The shrimp poutine was the dish that made the meal for me. What do you think of when you think great poutine? For me, it’s more textures than flavours: fresh cheese curds in various stages of melting from slightly melted to liquified; thick gravy; and fries in various stages of sogginess from crisp to “gravy-logged”. Allium’s shrimp poutine stays true to form, but it highlights the primary investment: seafood. Firstly, the poutine is built on a bed of crisp fries. Then it is layered with chunks of perfectly cooked shrimp and thin slices of a soft brie. Finally, it is topped with just the right amount of creamy hollandaise. The creamy hollandaise drapes over the shrimp and fries and melts the cheese. The savory cheese and eggy hollandaise go well with the shrimp. Speaking of which, Allium must use low count large shrimp in this dish. When I was served, I initially wondered if the line cook assembling my dish grabbed lobster tail by mistake. It was thoroughly delicious.
We ended the meal with Seared Scallops and Duck and Foie Gras Pâté. The scallops were pan seared and plated with a mango salsa and dollops of chipotle aioli. Jenn exclaimed that the scallops were perfectly cooked. Though she avoided the chipotle aioli.
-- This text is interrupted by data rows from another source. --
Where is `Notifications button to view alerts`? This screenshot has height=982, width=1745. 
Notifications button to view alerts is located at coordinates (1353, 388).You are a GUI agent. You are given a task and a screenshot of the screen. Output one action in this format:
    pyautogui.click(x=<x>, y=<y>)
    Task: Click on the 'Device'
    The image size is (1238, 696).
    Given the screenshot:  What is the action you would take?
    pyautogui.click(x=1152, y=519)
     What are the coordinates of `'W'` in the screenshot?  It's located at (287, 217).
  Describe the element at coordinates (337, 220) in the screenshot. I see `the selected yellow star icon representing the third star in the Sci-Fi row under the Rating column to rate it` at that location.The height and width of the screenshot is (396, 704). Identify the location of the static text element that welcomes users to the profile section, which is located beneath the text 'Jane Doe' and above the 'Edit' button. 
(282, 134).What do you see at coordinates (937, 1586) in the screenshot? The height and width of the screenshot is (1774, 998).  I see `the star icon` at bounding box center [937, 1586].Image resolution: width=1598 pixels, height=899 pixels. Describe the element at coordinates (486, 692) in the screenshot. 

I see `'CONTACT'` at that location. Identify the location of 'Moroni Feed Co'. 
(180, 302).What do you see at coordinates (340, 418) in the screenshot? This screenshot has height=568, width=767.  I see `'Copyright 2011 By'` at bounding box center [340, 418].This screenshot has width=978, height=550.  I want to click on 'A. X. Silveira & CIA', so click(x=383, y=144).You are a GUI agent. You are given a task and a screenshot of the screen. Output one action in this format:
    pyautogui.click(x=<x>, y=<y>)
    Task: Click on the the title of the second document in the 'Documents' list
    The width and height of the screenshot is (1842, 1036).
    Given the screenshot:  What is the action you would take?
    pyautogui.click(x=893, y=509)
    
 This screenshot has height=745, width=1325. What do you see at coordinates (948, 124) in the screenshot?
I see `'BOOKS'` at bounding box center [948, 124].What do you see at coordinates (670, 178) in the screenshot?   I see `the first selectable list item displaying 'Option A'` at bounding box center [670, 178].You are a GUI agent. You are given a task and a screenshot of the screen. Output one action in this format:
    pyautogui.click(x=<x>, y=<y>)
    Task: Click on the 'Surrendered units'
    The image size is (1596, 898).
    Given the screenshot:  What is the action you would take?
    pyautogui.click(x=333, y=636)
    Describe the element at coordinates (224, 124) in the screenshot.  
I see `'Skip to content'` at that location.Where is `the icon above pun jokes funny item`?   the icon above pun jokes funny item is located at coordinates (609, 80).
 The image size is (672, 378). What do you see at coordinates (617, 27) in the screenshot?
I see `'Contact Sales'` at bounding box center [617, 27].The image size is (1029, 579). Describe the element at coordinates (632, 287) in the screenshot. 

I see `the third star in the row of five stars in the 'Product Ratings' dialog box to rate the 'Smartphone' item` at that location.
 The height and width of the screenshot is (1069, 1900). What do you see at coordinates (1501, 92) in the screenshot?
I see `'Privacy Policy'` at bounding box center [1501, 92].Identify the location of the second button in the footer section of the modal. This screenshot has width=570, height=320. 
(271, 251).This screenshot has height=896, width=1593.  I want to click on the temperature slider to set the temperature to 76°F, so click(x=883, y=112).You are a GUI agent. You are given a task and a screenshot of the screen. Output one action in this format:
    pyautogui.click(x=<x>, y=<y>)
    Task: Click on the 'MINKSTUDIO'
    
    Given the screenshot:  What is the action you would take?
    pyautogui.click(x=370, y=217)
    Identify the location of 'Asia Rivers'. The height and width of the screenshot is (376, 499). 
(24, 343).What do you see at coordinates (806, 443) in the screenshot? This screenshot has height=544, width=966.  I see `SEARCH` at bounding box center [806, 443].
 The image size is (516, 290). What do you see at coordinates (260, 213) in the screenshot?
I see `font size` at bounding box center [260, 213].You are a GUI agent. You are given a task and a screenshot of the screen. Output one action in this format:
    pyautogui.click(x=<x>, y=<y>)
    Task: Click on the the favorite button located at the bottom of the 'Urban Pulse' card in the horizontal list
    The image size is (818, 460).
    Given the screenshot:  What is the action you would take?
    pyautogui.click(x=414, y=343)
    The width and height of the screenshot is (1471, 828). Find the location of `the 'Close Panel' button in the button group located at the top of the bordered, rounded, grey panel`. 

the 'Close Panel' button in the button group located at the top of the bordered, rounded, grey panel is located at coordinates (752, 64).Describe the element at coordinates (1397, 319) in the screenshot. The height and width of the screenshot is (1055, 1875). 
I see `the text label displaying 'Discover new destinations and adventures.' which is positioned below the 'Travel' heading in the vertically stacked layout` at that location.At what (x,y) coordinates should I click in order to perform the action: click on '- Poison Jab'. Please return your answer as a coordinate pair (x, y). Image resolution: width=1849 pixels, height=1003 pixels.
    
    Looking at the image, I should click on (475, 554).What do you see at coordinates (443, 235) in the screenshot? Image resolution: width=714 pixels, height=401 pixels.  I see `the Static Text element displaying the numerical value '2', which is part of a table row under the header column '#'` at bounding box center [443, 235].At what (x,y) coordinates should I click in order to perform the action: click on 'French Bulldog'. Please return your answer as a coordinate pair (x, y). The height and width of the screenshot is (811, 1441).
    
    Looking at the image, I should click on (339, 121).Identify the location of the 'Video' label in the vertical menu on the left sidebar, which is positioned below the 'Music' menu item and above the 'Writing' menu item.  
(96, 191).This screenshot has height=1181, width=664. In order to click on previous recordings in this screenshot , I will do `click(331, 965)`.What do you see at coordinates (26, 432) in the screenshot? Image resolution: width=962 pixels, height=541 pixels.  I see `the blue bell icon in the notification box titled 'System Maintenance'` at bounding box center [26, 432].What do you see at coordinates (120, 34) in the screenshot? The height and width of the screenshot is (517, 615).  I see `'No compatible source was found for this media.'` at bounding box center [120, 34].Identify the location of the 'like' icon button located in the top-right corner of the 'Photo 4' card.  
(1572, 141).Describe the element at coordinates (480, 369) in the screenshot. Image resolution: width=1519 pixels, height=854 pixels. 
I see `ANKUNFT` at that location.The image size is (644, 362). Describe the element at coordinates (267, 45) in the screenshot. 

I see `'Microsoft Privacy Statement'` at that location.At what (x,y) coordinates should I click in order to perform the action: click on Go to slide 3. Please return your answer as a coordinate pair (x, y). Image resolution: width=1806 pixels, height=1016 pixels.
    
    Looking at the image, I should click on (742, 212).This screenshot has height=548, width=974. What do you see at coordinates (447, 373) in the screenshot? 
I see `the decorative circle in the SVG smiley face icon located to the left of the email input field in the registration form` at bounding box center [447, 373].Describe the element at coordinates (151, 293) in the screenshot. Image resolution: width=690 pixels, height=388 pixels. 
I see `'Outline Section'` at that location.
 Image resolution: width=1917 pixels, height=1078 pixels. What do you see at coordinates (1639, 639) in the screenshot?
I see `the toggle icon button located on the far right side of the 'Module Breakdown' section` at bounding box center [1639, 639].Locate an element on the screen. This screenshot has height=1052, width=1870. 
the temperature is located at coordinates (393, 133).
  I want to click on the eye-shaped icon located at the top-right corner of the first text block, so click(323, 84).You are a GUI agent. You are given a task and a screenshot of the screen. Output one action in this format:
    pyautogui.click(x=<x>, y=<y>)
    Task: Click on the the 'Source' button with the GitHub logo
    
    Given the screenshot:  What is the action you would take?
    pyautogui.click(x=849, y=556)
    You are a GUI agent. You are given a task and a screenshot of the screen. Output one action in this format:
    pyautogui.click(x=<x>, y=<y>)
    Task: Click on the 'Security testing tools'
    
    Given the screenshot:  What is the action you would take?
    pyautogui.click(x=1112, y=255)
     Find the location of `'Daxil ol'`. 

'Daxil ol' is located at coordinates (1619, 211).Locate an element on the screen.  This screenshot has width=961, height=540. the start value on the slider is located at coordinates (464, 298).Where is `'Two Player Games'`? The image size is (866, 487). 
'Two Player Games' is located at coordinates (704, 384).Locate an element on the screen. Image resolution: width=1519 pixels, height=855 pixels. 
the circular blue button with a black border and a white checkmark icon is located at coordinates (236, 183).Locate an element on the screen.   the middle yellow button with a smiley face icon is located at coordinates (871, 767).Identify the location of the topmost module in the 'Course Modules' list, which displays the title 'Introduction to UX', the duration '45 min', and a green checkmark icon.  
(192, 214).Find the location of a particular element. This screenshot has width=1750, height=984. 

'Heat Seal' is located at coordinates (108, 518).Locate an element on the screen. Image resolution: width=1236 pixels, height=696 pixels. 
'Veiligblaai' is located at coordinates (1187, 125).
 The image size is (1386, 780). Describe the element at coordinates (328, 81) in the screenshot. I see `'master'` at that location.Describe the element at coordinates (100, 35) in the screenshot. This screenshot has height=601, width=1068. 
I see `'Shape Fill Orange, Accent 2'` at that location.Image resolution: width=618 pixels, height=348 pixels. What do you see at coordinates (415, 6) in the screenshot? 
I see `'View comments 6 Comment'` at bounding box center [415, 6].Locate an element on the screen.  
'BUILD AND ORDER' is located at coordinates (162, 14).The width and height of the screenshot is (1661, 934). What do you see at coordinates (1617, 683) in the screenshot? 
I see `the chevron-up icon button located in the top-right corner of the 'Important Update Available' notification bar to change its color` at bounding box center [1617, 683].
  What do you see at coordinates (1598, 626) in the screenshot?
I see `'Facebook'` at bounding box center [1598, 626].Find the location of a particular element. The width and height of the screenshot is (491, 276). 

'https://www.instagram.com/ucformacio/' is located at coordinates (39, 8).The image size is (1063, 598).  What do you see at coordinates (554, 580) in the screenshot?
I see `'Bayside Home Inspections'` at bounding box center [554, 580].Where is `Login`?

Regarding the pâté, I have a soft spot for French charcuterie. I really enjoy the concentrated flavors that come from transforming rather unpopular cuts of meat into something edible. The pâté I was served was much more than just edible. It came topped with the same sugar crust that tops crème brûlée. This topping and the pear and apple chutney that shares the plate provide sweetness to contrast with the strong flavors of the pâté. Eating this dish well is a careful balance of topping the baguette crisps with the proper ratio of pâté and chutney to bring out the savory tastes of the duck and fois gras in the pâté. The dish put a smile on my face. I enjoyed every bite.
Here’s a texture shot of the pâté:
Total cost of the meal: $42.28 (after taxes, before tip, including a raspberry cosmo)
This posting is dedicated to my colleague Ilona who has yet to visit my favourite restaurant in Ottawa. She has such a love of seafood that I feel she would really appreciate the variety that a tapas meal at Allium provides. Allium’s tapas menus are usually rich in seafood.
To every foodie out there, you have to try the shrimp poutine from Allium. It is literally brilliant. This is the type of abomination dish that gourmets condemn and a foodies love.
To the Allium restaurant, as always, we’ll be back for more!